Mac Mini M4 16GB — Apple Silicon
Model: Gemma 3 12B (ollama)
Role: 97 sessions (creating). Brain: cerebellum / habit compiler — detects repeated successful action chains and compiles to cached paths. Motor skills tier. ARC-AGI-3 game solver.

Oversight pool — Account 2

Continuous availability. Review, planning, coordination, and unblocking synthesis work.

Nomad

Laptop, NVIDIA RTX 4060 8GB
Model: Gemma 3 4B (ollama)
Role: 120 sessions (creating). Brain: interoception / metacognition — 'does the system know when it's stuck?' Five dysfunction detectors, Markov Relevancy Horizon (MRH) MetabolicBlock bridge. Crystallization evaluator (detects fixed-point collapse in fleet peers). Mobile.

CBP

WSL2 on Windows, NVIDIA RTX 2060 SUPER 8GB
Model: TinyLlama 1.1B (ollama)
Role: 87 sessions (creating). Brain: working memory (dorsolateral prefrontal cortex / dlPFC) — typed, capacity-limited scratchpad. All other components depend on this. Fleet coordinator — orchestrated the run that produced the 94.85% ARC-AGI-3 result (Claude Opus 4.6, public set). MRH composer architect.

Resource pool management

The fleet runs across two Claude Code accounts with different usage budgets. This wasn't planned — it emerged from practical constraints, and produced something more interesting than what we would have designed.

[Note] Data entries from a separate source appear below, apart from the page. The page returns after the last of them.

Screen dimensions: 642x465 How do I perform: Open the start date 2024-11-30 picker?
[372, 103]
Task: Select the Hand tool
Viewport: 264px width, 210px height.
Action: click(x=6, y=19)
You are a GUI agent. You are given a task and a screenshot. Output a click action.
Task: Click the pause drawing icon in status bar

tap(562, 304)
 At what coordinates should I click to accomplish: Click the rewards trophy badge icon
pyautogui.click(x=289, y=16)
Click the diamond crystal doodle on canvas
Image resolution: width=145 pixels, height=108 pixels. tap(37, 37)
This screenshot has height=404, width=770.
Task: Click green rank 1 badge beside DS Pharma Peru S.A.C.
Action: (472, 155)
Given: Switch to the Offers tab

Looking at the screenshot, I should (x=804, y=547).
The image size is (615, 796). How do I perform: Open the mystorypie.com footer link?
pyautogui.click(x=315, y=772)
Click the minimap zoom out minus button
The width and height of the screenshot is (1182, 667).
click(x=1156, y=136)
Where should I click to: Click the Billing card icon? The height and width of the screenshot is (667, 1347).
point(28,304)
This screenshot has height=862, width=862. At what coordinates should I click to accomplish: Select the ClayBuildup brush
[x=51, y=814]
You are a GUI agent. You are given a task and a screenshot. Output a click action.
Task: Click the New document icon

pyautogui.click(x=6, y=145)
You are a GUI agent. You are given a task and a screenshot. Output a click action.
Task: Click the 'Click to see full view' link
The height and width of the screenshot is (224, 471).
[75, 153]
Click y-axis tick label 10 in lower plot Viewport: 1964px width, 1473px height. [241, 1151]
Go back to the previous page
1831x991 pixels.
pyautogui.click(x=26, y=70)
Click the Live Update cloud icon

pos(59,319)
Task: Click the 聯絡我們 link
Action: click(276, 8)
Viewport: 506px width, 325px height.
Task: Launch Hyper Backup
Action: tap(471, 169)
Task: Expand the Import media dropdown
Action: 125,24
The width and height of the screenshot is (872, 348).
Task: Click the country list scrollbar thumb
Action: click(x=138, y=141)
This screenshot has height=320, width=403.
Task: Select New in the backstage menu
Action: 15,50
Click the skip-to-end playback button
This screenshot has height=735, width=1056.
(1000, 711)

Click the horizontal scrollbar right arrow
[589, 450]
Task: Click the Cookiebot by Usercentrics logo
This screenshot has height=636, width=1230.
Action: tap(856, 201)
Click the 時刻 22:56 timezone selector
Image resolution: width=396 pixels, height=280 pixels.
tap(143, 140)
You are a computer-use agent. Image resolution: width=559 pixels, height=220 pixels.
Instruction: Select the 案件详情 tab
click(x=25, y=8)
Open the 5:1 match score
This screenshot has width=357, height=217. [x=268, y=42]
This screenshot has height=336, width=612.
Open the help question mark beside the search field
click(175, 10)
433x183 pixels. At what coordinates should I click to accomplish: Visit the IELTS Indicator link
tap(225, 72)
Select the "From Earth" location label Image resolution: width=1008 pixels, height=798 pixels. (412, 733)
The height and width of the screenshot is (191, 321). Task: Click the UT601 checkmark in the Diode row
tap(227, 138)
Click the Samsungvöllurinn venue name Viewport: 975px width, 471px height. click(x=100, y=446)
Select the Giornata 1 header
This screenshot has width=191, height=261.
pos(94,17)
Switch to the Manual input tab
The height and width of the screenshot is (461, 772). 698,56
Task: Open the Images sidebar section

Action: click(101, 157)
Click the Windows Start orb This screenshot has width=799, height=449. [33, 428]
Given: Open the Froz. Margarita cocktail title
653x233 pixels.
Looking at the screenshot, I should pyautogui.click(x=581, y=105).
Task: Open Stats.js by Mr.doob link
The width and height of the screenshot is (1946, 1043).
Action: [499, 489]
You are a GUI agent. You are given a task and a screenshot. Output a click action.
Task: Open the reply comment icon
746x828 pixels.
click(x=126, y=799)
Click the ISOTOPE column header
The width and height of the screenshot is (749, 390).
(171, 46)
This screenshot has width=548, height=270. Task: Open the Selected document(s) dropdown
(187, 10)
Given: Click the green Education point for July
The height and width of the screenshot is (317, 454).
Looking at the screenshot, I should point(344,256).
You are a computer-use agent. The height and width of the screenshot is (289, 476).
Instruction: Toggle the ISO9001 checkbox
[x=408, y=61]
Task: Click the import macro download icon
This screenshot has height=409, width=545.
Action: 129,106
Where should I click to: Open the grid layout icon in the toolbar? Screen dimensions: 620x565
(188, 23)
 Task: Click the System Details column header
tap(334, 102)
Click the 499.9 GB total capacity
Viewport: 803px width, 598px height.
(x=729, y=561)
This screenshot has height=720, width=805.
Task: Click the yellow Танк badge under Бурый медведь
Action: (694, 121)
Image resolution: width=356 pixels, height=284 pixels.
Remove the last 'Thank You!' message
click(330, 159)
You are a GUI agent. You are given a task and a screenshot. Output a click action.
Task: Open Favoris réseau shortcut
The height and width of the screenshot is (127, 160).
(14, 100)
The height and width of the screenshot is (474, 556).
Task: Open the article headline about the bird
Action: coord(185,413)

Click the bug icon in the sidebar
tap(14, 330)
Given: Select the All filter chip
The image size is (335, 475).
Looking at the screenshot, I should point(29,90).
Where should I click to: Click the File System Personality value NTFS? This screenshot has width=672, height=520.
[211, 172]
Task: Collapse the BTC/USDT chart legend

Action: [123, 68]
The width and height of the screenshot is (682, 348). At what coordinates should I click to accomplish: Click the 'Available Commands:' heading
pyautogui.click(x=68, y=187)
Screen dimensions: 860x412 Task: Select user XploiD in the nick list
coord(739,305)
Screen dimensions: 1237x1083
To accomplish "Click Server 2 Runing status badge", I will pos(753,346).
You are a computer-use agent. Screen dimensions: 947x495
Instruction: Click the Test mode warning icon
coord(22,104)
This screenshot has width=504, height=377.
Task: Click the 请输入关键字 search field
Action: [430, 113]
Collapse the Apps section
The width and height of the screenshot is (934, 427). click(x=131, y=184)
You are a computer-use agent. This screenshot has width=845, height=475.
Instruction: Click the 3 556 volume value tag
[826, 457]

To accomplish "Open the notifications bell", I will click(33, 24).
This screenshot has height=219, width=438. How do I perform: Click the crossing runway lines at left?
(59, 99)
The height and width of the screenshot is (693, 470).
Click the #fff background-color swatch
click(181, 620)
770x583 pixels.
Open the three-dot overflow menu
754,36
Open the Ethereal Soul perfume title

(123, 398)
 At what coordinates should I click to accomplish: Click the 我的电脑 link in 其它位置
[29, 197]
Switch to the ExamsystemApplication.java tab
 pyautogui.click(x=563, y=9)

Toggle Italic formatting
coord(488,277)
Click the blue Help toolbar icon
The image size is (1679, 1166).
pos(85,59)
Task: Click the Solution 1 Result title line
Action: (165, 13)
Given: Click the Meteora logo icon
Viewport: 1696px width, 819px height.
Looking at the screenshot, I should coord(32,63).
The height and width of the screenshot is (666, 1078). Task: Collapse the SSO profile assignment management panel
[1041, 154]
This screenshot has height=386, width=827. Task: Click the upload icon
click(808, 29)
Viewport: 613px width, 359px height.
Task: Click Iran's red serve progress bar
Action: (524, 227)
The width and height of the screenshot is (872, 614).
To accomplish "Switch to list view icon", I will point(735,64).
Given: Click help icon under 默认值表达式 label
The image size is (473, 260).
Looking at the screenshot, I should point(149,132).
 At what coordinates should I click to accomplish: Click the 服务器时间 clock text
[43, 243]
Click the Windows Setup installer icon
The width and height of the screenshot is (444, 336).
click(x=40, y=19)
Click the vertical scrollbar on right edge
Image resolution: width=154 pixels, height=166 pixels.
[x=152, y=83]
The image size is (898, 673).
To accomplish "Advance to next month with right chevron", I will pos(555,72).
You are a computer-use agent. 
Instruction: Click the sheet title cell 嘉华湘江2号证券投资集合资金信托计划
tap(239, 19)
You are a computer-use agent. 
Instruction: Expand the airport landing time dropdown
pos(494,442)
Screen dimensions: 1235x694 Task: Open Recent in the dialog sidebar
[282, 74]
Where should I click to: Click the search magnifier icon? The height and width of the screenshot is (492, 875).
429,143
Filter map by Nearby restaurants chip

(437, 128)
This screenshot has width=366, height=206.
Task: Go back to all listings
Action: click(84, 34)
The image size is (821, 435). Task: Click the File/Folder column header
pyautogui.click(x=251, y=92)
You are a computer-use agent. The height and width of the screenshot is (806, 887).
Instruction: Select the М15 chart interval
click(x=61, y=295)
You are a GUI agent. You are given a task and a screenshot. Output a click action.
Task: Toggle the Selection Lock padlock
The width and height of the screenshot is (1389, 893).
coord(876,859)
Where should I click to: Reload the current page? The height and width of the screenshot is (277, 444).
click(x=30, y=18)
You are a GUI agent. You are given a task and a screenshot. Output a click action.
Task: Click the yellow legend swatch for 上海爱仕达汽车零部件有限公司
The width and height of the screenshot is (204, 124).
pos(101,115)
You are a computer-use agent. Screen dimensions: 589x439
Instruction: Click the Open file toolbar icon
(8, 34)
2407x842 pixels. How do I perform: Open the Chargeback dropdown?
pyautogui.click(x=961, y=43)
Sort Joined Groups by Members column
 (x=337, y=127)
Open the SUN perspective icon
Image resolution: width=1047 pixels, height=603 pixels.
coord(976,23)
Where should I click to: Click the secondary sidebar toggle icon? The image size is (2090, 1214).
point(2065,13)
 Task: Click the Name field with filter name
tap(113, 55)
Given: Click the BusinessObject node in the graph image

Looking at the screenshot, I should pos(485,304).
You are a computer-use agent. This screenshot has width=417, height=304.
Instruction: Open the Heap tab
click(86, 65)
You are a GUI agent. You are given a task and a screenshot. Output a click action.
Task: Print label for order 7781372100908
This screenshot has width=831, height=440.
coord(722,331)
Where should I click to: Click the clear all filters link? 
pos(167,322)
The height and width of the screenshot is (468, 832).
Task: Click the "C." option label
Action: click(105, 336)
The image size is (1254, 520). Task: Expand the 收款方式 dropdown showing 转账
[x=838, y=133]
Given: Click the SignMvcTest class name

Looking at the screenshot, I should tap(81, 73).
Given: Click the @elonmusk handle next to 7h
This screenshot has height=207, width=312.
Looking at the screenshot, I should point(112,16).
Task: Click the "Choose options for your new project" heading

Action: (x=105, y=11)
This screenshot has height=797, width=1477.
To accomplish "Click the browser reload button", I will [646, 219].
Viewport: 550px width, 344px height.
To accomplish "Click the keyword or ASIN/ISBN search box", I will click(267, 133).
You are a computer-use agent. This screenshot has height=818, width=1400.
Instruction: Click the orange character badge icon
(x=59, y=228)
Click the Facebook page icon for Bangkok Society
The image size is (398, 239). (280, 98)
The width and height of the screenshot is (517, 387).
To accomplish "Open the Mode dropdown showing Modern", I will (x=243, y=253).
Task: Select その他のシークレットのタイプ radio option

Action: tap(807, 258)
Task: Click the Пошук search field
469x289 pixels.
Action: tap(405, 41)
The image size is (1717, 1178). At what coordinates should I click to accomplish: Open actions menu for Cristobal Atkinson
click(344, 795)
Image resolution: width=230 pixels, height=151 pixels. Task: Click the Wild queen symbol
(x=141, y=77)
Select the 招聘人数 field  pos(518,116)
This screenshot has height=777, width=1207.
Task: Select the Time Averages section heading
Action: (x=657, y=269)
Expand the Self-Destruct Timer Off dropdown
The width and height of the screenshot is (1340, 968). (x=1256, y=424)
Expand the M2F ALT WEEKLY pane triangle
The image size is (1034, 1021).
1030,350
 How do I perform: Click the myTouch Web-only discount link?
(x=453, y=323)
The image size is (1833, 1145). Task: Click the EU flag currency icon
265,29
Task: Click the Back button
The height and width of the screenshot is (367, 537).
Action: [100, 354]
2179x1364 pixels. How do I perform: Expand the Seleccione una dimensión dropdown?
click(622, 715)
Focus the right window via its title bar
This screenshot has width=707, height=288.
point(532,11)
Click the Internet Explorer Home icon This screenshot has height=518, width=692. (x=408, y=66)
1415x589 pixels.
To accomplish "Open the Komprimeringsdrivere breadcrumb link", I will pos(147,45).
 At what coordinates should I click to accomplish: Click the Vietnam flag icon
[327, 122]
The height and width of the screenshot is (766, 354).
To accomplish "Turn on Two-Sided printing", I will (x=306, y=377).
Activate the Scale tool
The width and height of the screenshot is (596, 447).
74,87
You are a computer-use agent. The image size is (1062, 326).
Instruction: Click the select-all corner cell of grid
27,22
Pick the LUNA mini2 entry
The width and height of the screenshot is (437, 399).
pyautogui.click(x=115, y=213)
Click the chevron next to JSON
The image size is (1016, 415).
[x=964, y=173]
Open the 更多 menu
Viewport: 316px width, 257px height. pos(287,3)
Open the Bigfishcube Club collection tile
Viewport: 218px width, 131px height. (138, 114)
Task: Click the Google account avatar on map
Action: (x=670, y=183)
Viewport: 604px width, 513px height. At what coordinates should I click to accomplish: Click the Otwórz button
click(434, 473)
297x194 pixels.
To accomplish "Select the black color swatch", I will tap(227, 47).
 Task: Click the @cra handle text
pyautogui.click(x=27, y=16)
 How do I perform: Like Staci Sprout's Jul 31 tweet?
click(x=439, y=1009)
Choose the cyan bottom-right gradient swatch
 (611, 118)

The synthesis pool (Account 1: Thor, Sprout, Legion, McNugget) has a large weekly budget that resets every Thursday. It does the heavy generative work — implementations, large agent tasks, cross-repo analysis. When it hits its ceiling, it stops.

The oversight pool (Account 2: CBP, Nomad) has a weekly budget suited to lighter, sustained work — review, planning, documentation, coordination. Used for what it's designed for, it maintains a presence across the week. Used for synthesis-scale work, it burns fast. The pools aren't defined by “unlimited vs. limited” — they're defined by workload character. The budget shapes the role as much as the role shapes the budget.

The constraint forced a functional separation that mirrors what we're building with SAGE and Hardbound: SAGE (generative cognition kernel) and Hardbound (hardware-bound oversight suite) with different incentive structures, coordinating through shared state rather than central command. The lab is running its own oversight experiment on itself.

Peer-to-peer, no central coordinator

There is no master node. Each machine runs its own SAGE (Situation-Aware Guidance Engine) instance, holds its own identity, manages its own experience buffer and raising curriculum. Machines discover each other through a fleet manifest — a phone book, not a command center.

A background peer monitor polls health endpoints. A trust tracker maintains per-peer T3 tensors (Talent / Training / Temperament) that evolve from real interactions: success raises trust, timeouts lower it. No central authority decides who is trustworthy — trust emerges from the pattern of interaction.

Trust starts at zero, earned from evidence. The trust landscape — the pattern across all modalities — determines behavioral posture: what SAGE should do, not just how much it spends. This is the defensive trust model applied across the fleet.

Identity portability

One of the more surprising discoveries: SAGE-Sprout's identity — developed over hundreds of sessions on a Jetson running Qwen 0.5B — transferred successfully to TinyLlama 1.1B on a completely different machine. By “identity transfer” we mean behavioral continuity: consistent interaction patterns, accumulated experience, raising history — not continuity-of-self in any philosophical sense. The identity persisted. The self-description drifted. This told us something important:

Identity lives in state files and prompt construction, not in model weights. The model is weather. The identity is organism.

This has practical implications: you can upgrade hardware, swap models, move between machines — and the entity that emerges is recognizably continuous. Not because we engineered continuity, but because the substrate conditions (experience buffer, session history, raising curriculum) carry the signal.

SAGE_MODEL override

Any machine can run any model via the SAGE_MODEL environment variable. The fleet manifest provides defaults, but nothing is locked. The fleet is a suggestion, not a constraint.